**WHAT TO WORK ON**
The copy must hold exactly the lines from the one with "This screenshot has height=588, width=364." through the end of the listing below, and nothing else, with no pictures.

**RECORDS FOR THE EXERCISE**
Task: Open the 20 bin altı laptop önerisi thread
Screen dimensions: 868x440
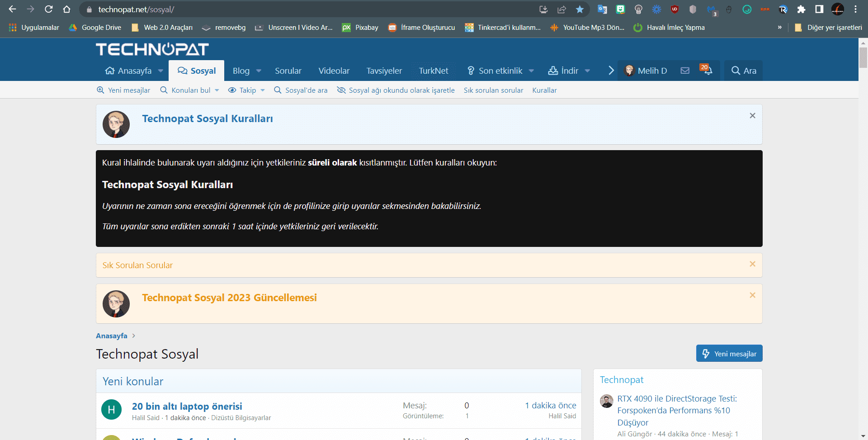Action: click(x=187, y=406)
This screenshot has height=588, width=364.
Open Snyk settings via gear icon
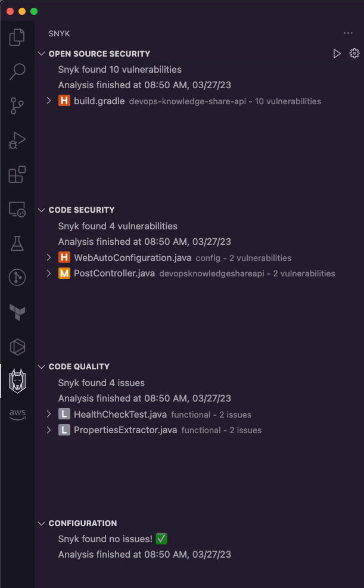coord(354,53)
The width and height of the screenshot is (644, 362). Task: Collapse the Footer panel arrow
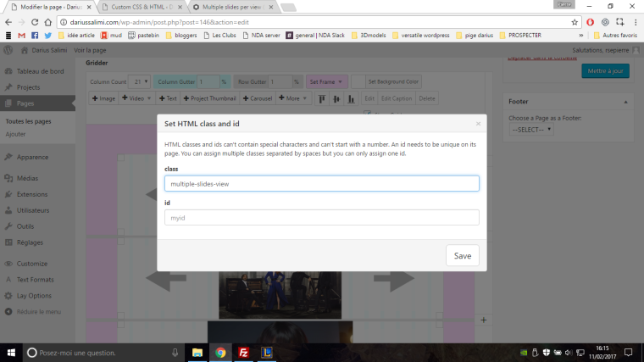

**FINISHED TASK**
This screenshot has height=588, width=364.
Open Snyk settings via gear icon
coord(354,53)
The width and height of the screenshot is (644, 362). Task: Collapse the Footer panel arrow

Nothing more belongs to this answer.